Start of SELECTED EXCERPT

A Muslim scholar who was accused of speaking out against hijras has clarified his views to say they are ‘human beings with equal rights’.
Faiz Syed, founder and president of India's Islamic Research Center (IRC), was featured on a YouTube video talking about hijras, part of an intersex and transgender subculture in India.
Differing English translations of his video sparked controversy. Some said he was attacking hijras while others claimed he was being progressive.
But in a set of clarifications, Syed insists he is supportive to the hijra community.
He indicates he only was talking about intersex hijras – not other transgender, gay or lesbian people.
And he says they should not be treated badly, as they often are, but deserve equal rights.
In Indian culture, hijras are sometimes feared and rejected but are simultaneously seen as having a magical presence, bringing luck and blessings.

End of SELECTED EXCERPT

- EXERCISE DESCRIPTION: Please render this sentence from the article on Faiz Syed's views about hijras into Spanish: "In Indian culture, hijras are sometimes feared and rejected but are simultaneously seen as having a magical presence, bringing luck and blessings."

Start of RECORD EXTRACTS

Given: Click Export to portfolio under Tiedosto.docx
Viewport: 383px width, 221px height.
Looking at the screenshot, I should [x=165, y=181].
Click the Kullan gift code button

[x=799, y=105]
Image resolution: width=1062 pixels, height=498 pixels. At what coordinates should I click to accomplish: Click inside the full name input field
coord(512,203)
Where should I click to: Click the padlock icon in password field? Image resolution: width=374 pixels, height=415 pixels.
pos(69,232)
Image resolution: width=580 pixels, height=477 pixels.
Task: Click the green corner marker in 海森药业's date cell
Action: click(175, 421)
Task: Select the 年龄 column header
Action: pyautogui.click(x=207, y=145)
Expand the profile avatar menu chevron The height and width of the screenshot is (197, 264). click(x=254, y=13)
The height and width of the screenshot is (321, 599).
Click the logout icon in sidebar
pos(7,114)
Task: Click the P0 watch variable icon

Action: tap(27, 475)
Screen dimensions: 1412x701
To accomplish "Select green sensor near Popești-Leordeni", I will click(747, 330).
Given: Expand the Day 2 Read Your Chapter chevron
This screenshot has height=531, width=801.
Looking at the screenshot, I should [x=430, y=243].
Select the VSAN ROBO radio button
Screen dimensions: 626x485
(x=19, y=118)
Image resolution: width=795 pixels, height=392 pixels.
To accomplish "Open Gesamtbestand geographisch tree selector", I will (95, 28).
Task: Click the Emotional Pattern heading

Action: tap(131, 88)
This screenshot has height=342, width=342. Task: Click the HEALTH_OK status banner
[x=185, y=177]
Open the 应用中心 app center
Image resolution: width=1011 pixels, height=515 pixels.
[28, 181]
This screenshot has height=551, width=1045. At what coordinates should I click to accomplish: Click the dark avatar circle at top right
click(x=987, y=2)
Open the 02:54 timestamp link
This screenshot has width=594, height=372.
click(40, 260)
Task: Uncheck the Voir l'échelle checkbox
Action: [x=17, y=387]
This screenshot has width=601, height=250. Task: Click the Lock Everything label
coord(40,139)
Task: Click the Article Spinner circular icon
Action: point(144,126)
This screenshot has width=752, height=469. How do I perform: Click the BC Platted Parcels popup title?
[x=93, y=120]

End of RECORD EXTRACTS

- RESPONSE FOR THIS EXERCISE: En la cultura india, las hijras a veces son temidas y rechazadas, pero al mismo tiempo se considera que tienen una presencia mágica que trae suerte y bendiciones.